What is expected – Within the data, how many lines hold the word "agent"? Answer with nothing but the number.

Records for the exercise –
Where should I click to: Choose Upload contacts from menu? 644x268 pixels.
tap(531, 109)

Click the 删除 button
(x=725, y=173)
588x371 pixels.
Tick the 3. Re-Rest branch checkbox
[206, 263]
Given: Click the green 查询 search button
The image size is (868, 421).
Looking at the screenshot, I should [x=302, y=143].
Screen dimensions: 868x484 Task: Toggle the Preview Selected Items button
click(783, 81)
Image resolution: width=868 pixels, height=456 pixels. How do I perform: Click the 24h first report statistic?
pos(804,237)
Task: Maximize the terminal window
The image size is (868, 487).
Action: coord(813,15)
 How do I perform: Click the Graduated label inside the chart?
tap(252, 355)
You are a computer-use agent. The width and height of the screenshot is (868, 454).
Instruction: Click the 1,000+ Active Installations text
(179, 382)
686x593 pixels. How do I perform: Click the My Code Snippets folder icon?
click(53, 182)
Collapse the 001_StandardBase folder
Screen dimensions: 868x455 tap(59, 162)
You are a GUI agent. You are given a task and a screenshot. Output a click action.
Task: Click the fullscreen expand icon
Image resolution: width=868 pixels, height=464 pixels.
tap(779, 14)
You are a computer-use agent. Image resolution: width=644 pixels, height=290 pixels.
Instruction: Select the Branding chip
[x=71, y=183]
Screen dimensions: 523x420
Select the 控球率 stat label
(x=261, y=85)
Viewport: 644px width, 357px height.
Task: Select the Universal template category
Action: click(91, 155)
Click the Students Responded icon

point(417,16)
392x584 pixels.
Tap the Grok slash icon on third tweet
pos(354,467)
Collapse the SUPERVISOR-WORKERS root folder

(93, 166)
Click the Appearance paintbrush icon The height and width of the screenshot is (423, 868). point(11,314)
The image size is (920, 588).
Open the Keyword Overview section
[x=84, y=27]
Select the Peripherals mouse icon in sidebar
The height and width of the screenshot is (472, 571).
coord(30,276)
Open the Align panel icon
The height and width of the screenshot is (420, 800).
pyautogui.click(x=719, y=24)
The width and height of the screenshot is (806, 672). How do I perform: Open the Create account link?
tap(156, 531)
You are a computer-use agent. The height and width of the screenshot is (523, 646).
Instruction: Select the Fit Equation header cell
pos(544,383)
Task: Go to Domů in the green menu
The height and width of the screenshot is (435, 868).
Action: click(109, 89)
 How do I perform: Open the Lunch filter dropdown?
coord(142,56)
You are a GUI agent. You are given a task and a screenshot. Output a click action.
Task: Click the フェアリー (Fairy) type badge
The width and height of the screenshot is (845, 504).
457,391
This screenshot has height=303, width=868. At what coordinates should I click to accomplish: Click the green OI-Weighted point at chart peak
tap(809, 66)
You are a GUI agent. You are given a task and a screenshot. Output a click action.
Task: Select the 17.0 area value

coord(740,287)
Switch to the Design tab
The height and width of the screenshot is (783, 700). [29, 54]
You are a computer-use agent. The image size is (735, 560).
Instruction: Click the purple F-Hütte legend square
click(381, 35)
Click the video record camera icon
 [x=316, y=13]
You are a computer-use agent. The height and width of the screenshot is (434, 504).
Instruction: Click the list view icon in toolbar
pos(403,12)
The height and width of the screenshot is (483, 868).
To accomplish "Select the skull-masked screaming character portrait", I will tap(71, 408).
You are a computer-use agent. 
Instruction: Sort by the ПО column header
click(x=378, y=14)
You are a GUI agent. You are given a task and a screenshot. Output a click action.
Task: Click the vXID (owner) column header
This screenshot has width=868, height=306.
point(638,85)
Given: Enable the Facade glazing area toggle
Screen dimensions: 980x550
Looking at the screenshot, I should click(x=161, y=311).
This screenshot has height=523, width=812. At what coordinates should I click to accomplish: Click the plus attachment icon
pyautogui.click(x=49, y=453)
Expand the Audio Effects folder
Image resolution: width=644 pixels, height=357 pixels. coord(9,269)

Your solution – 10